Но этого не было. И она ушла в Каменку к Буйносову.

Они тогда шли берегом, шли долго. Неспокойное море накатывало волны на берег. Федор, обняв Варвару за плечи, вздыхал о чем-то, а она смотрела в море, и ей хотелось искупаться. Она подумала, что это ее муж, о чем она мечтала!

И потянулись серые скучные дни. Федор, возвращаясь с лова, пил, и Варваре это было противно. Она несколько раз собиралась уходить, но было неудобно, да и жаль Федора, хотя настоящего счастья не видела, а только тоска, безрадостность. Поняла однажды, что живет она у Федора домашней работницей, и еще поняла, что без любви, только на жалости, и что жить так дальше не сможет.

Через два месяца она ушла от него. Вернулась домой, не хотелось жить просто так и на чужом берегу. А здесь, в Охотке, все было другое. Она почти каждый день видела Павла и ждала, что настанет такое время, когда и он будет засматриваться на нее, искать встречи.

А по утрам перед работой смотрела на себя в зеркальце, думая о том, что не такая уж она последняя да некрасивая, чтобы не понравиться ему. «Я красивая! Красивая!» — спорила она с отражением в зеркале. Нравилась самой себе.

На нее из стекла глядела улыбающаяся молодая краснощекая рыбачка с немного удивленными зелеными глазами.

Следила за походкой. Ей хотелось так шагать по земле, будто она не шагает, а летает, как птица. Но походка ее была тяжелой. Упругие груди выпирали из батистовой кофты. Она иногда закрывала их косами.

С Павлом Игнатовым Варвара познакомилась на сейнере, когда работала поваром. Он зашел в камбуз, промокший и злой. Встал у металлической обшивки котла обсушиться и приложил озябшие руки к горячей броне.

Она поставила на стол еду и, упершись кулаками в бока, веселым, чуть с хрипотцой голосом, пригласила:

— Кушайте, Павел Иванович. Остынет же!

Он долго смотрел на нее, моргая.

Она зарделась румянцем и подумала: «И этот любуется».

Съел все и попросил добавки. А потом долго курил и все смотрел на нее до тех пор, пока его не вызвали наверх, на палубу.

Приставали рыбаки — била их по рукам. Особенно приставал Водовозов.
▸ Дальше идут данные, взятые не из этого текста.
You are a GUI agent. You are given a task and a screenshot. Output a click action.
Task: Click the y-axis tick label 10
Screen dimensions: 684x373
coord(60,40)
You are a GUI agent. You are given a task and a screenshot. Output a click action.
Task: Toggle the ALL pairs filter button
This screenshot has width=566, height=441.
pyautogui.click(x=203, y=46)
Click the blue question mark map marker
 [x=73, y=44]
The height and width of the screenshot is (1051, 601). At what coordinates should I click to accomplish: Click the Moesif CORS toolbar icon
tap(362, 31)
Она слышала, как Павел сказал ему однажды:

— Не преследуй девку — не по тебе она. Жена есть к тому же.

Вскоре Варвара перешла работать на берег, в рыбные цеха.
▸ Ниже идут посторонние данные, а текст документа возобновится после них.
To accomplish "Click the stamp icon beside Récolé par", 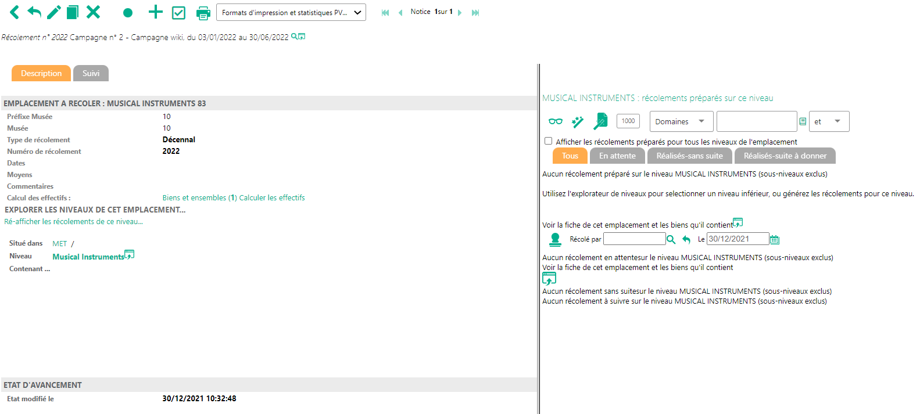I will pos(555,239).
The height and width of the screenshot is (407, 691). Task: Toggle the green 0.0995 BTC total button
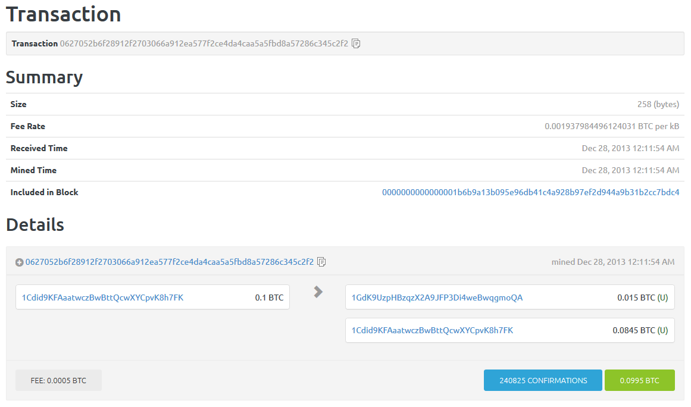click(639, 380)
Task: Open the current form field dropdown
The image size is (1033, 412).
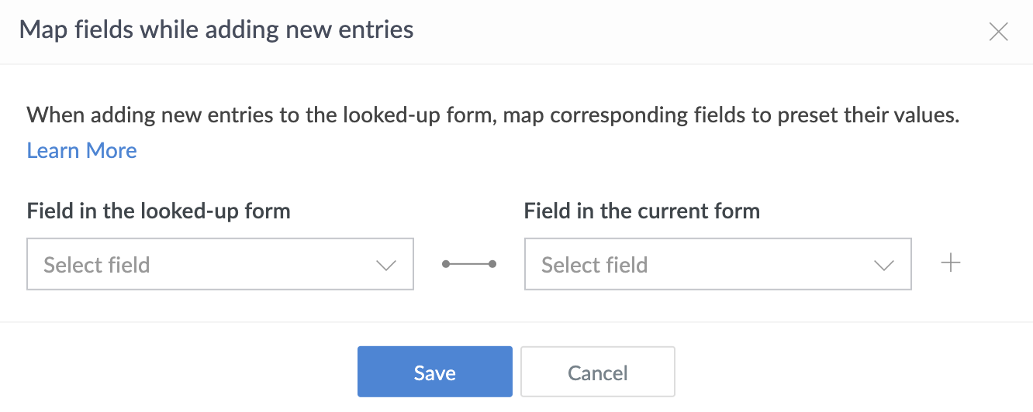Action: click(717, 264)
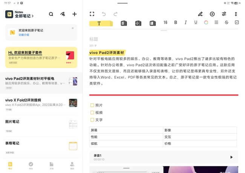Play the 录音1 recording
This screenshot has width=245, height=173.
point(231,157)
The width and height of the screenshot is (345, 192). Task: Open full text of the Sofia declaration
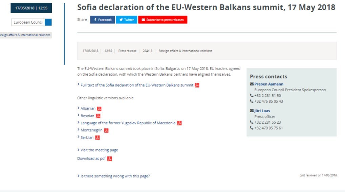[x=137, y=85]
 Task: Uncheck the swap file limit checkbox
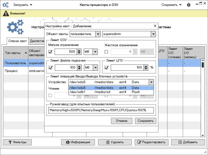click(x=50, y=68)
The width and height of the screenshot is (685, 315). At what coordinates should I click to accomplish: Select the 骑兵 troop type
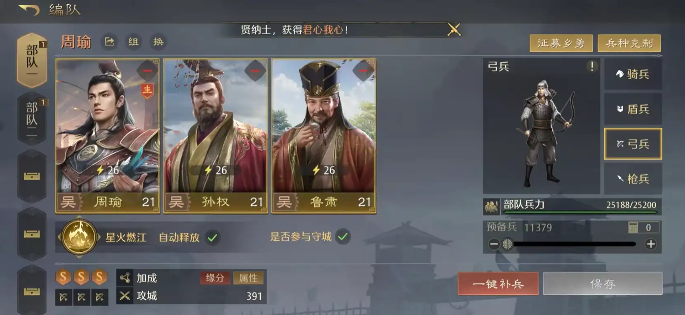pos(633,74)
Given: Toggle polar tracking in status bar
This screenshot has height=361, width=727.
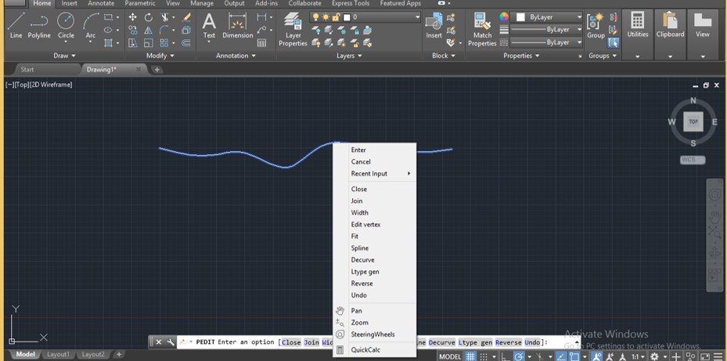Looking at the screenshot, I should [x=518, y=356].
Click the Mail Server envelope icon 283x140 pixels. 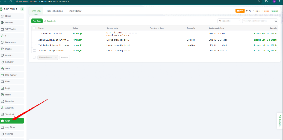click(x=2, y=75)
По вечерам она любила уходить к морю и слушать его приглушенный шум, смотреть в небо. Ей особенно нравилось, когда от горизонта до горизонта опоясывали небо белой лентой невидимые реактивные самолеты. Думала, что летчики эти обязательно из Москвы, что где-то есть другая интересная, веселая жизнь, и ей хотелось в Москву.

А когда видела в море корабль, гадала: военный или торговый, и все ждала, что корабль вот-вот подойдет к берегу, туда, где она сидит, и выйдут на берег моряки и сделают ручкой приглашение: «Пожалуйста, Варвара Михайловна, к нам в гости».

Редко в Охотке появляются новые люди. Разве почтовый катер с длинным рыжим почтальоном, который всегда подмигивает и нехорошо осматривает ее с ног до головы, да экспедитора по приему рыбы, приезжающие на пустом рефрижераторе.

Правда, еще иногда останавливаются в Охотке геологи дня на два, а потом уходят куда-то, так что и рассмотреть-то их некогда как следует.

Один в кожаной куртке и клетчатой рубашке, белокурый такой, сказал ей однажды: «Идемте с нами! Работа найдется. А то свою, кажется, вы не любите… Да и характер у вас такой, что вам все новое подавай…»

Она растерялась тогда и ничего не могла решить, хоть ей было и приятно такое приглашение.

Она любила Павла. Были еще демобилизованные из Германии солдаты. Она видела их на свадьбе Таньки Безугловой. А еще приезжал как-то корреспондент газеты из Москвы, веселый молодой парень, почему-то в морской офицерской форме.

Он всех фотографировал, уезжал с рыбаками на лов, обо всем расспрашивал и купался с мальчишками.

— Варвара, ты мне нравишься, — сказал он ей однажды и покраснел.

Все время фотографировал ее и на работе, и дома, и на берегу. Особенно ему нравилось, когда она как птица летала со скалы в воду. Он восхищенно ахал и щелкал фотоаппаратом.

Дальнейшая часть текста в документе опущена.